Aim>
Gather every line of the material below that contains the string "click", treating uppercase and lowercase as different.

(Items listed in a dataset)
■ ■ ■ ■ ■
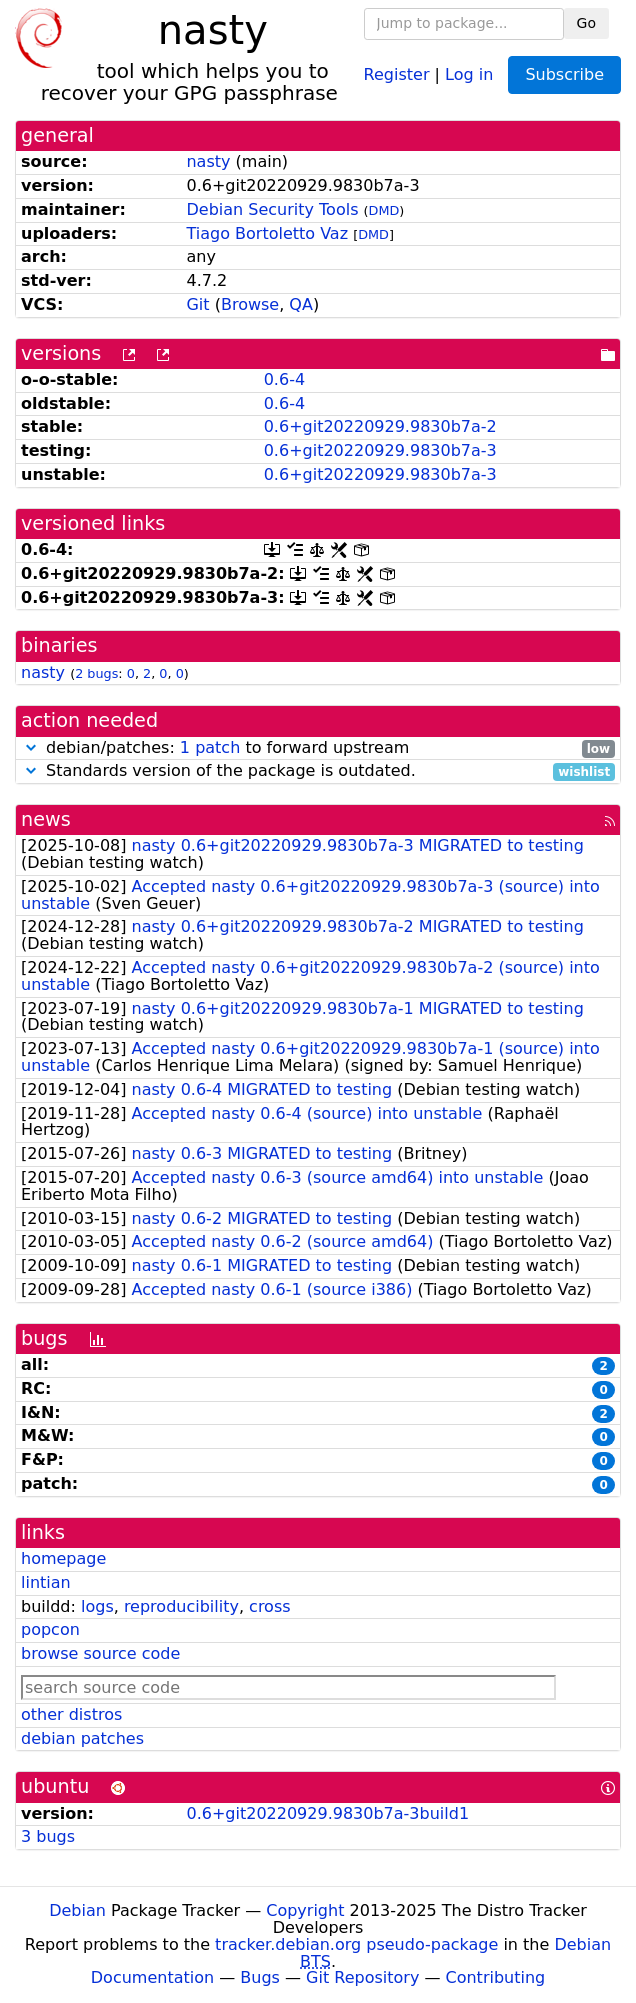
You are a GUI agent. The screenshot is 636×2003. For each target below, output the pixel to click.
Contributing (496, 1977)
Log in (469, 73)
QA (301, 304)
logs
■ ■ ■ ■ ■
Output>
You are a GUI agent. The screenshot is 636×2003. For each target below, output the pixel to click.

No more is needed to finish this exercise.